Tre sono gli appezzamenti dell’azienda: Feniletti, Le Brede e il Brolo di San Lorenzo; quest’ultimo forse il più romantico per il suo confinamento con la Chiesa di San Michele Arcangelo, dal campanile altissimo. In totale 9 ettari vitati, per un totale di circa 45 mila bottiglie annue. “La vigna è la parte caratterizzante”, non smette di ricordarmi mentre ci camminiamo vicino, ”la cantina serve solo a trasformare quello che ci sta qua davanti”. È un giorno di foschia, peccato, perché altrimenti dal punto in cui mi trovo si vedrebbero a sud gli Appennini e a nord le Alpi: un’isola ben definita che galleggia sul mare della Pianura Padana: ecco come mi appare ora Capriano del Colle.

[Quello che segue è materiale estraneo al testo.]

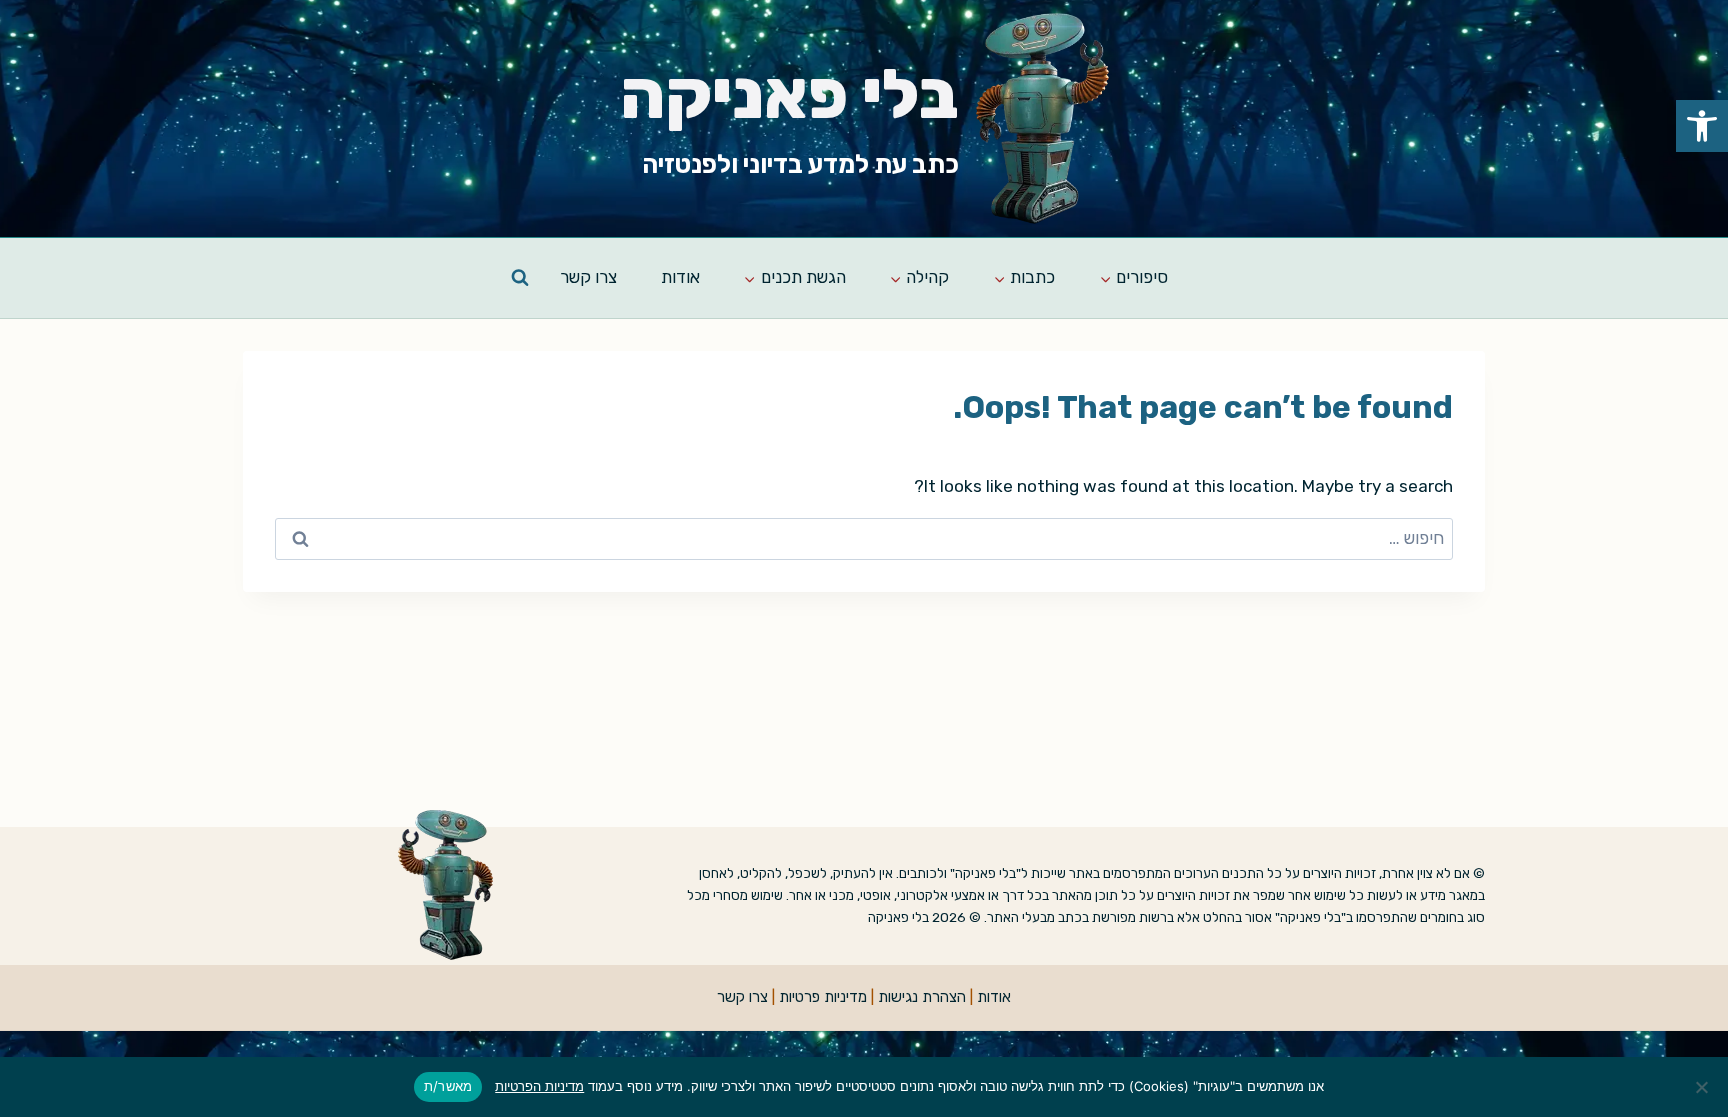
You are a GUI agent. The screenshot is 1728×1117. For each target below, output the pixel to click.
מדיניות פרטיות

Poi però torno alla realtà e comincio a avere sete. Propongo a Davide di tornare in cantina e provare i suoi vini (chissà altrimenti quanto sarebbe stato lì ancora a spiegarmi il loro lavoro in campagna). Le etichette sul mercato a oggi sono 5 (più un metodo classico, Adamah, di recente produzione), i cui vitigni cardine sono marzemino per il rosso e la turbiana per i bianchi. Il Fausto è “il vino del nonno”, a lui dedicato, e è un bianco di carattere.  Berzamì, ovvero marzemino in dialetto locale, è una delle espressioni più accattivanti che abbia mai bevuto di questa uva: piacevolmente speziato, acidità giusta, e di corpo fine. Adagio è un rosso rotondo, di struttura non troppo intensa e piuttosto di beva (anche troppo). C’è poi la Riserva degli Angeli, massima espressione del rosso prodotto in azienda, il cui vino è frutto di un diradamento intenso in vigna. Il vino che preferisco però, nemmeno a dirlo, è il Bastian Contrario: un bianco intenso e penetrante, dal corpo avvolgente e al contempo dotato di una acidità tagliante. Vino prodotto da uve attaccate parzialmente da muffa nobile, e vinificato in maniera attenta. Speriamo riesca a durare anche nella mia cantina per un po’ di tempo, così da conoscerne il comportamento in evoluzione. Ma la vedo dura.